Education
Aiming High Program Matures, shows results
By Phillip E. Honstein
Aiming High gives top students the challenges that will keep them interested in school. "One of the things I appreciate about Ferndale schools is that when they say they want to help all children learn and provide the best possible environment, they include highly capable students in that," said Aiming High instructor Gail Smedley.
When Smedley began teaching in the Aiming High program, she taught two periods in the seventh grade, one period in the eighth grade, and three periods of general reading classes. Additional staff has been added since then, schedules have changed, and the Aiming High program has produced numerous student successes.
Today the program operates at three levels. Jill Robertson teaches a "pull-out program," spending one day a week at each grade level: third, fourth, fifth, and sixth. Students test in to her classes, and attend regardless of location of residence within the district.
Skyline Elementary instructor Greg Hart teaches what is called a "magnate program," with a split class of fifth and sixth grade students who are with him "all day, every day, all year," said Smedley.
Smedley teaches at Vista Middle School. She has her seventh-grade studentsfor a three-hour block, corresponding to the seventh grade three-hour Integrated Studies core. Eighth grade students have a two-hour block.
Aiming High focuses on humanities: language arts and social studies, and fulfills the language arts, reading, and social studies Integrated Studies requirement.
For seventh grade students are quickly taught to learn college level material.

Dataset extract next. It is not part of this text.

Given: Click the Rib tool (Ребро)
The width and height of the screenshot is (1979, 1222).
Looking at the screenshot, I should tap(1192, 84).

In Reading, for example, students study literature, irony, author's purpose, tone, style, point of view, setting, plot, theme, and character. For literature, they study Ulysses.
In language arts, students learn writing techniques such as brainstorming, "creative webbing" (which creates a graphic web of ideas), place and character, and so on. Grammar is learned through analysis of their own writing, and spelling through the each student's creation of and individual spelling textbooks based the student's most common errors.

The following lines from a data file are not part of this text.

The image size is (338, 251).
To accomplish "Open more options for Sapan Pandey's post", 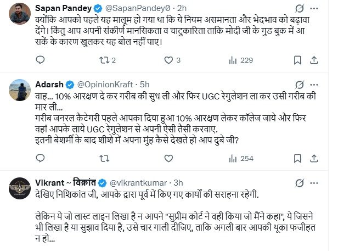I will pyautogui.click(x=318, y=9).
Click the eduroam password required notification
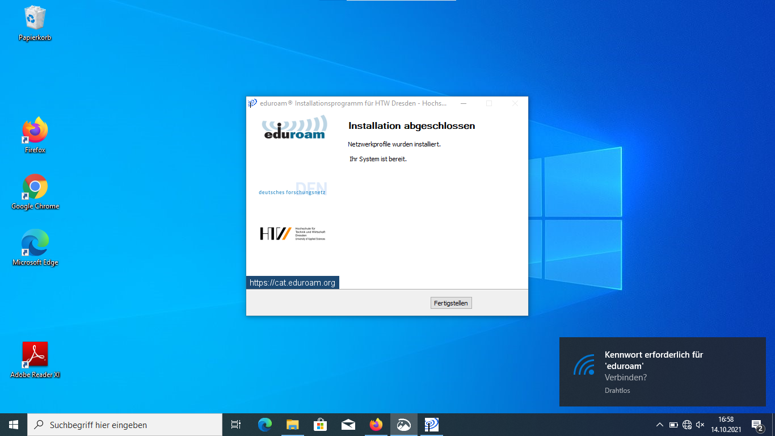The image size is (775, 436). click(663, 372)
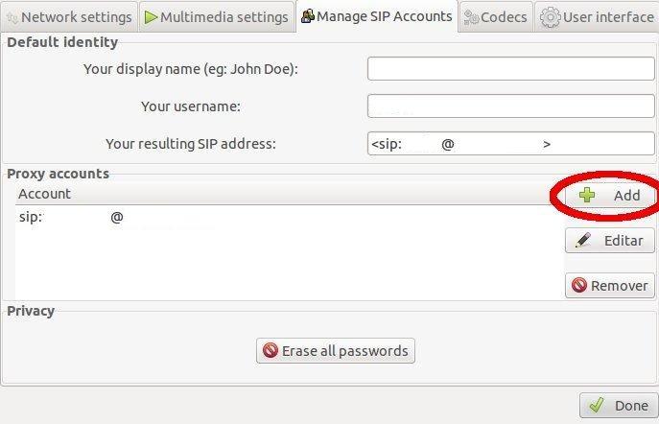Click the pencil icon on Editar
Viewport: 659px width, 424px height.
[x=583, y=241]
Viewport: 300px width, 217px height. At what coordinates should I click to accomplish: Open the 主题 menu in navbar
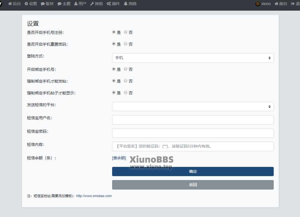[x=64, y=4]
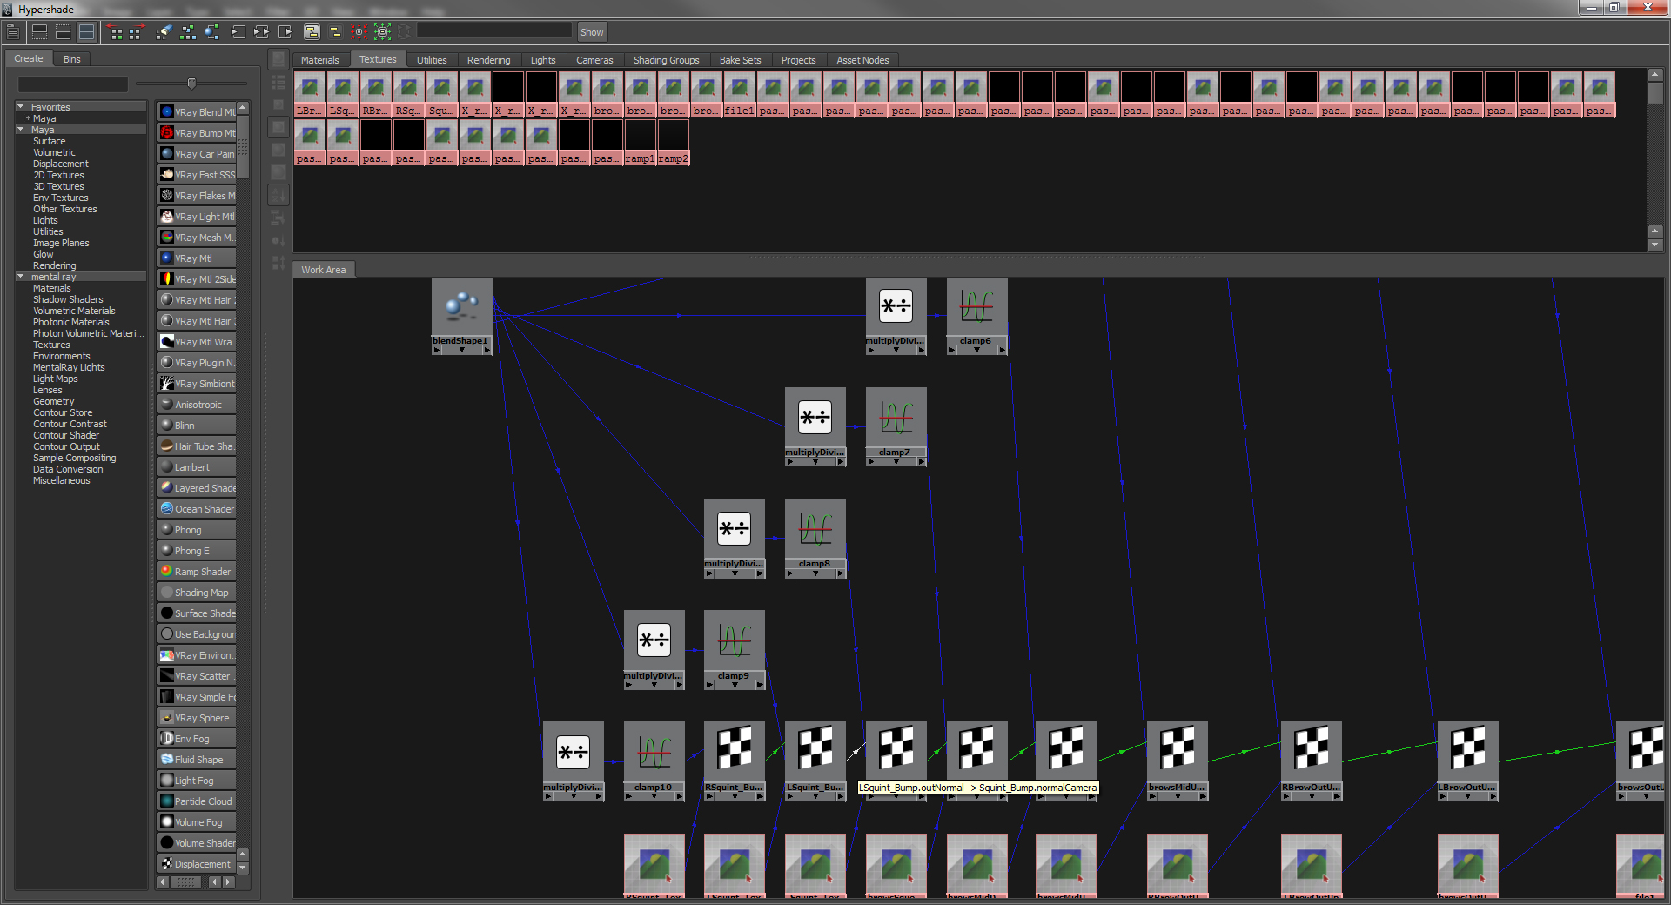Select the clamp6 node icon

pyautogui.click(x=976, y=307)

Students study figurative language such as simile, metaphor, hyperbole and cliché. Future problem solving and language flexibility is part of the lessons, as well. Students also study storytelling and humor.

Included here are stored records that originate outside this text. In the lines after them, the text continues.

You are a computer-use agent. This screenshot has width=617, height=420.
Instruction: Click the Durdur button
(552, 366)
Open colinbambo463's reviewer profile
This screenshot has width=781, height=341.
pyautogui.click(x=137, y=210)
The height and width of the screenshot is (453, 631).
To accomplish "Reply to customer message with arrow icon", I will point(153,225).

Social studies includes peer relationships, self concepts and decision making, as well as archaelogy, ancient Middle East, Ancient Greece, the Roman Empire, the Middle Ages, and the Renaissance. Students explore "ideas and values inherited from the ancient worlds," and seek to answer questions such as, "Must there always be leaders and followers?"
In the eighth grade, students study essays and poetry, they debate, and they participate in writers' workshops where they read and respond to each other's writing.
The children's story unit pairs an eighth grade student with a second grade student. The older students interview the younger students and create stories that "highlight the second grader's interests, hobbies, likes, and dislikes." The stories are then read to the second graders.
Students test in to the Aiming High program, a process that begins starts with a nomination that is turned into the child's school. The nomination may be submitted by any community member, whether a parent, a teacher and a parent, another student, or even the nominee.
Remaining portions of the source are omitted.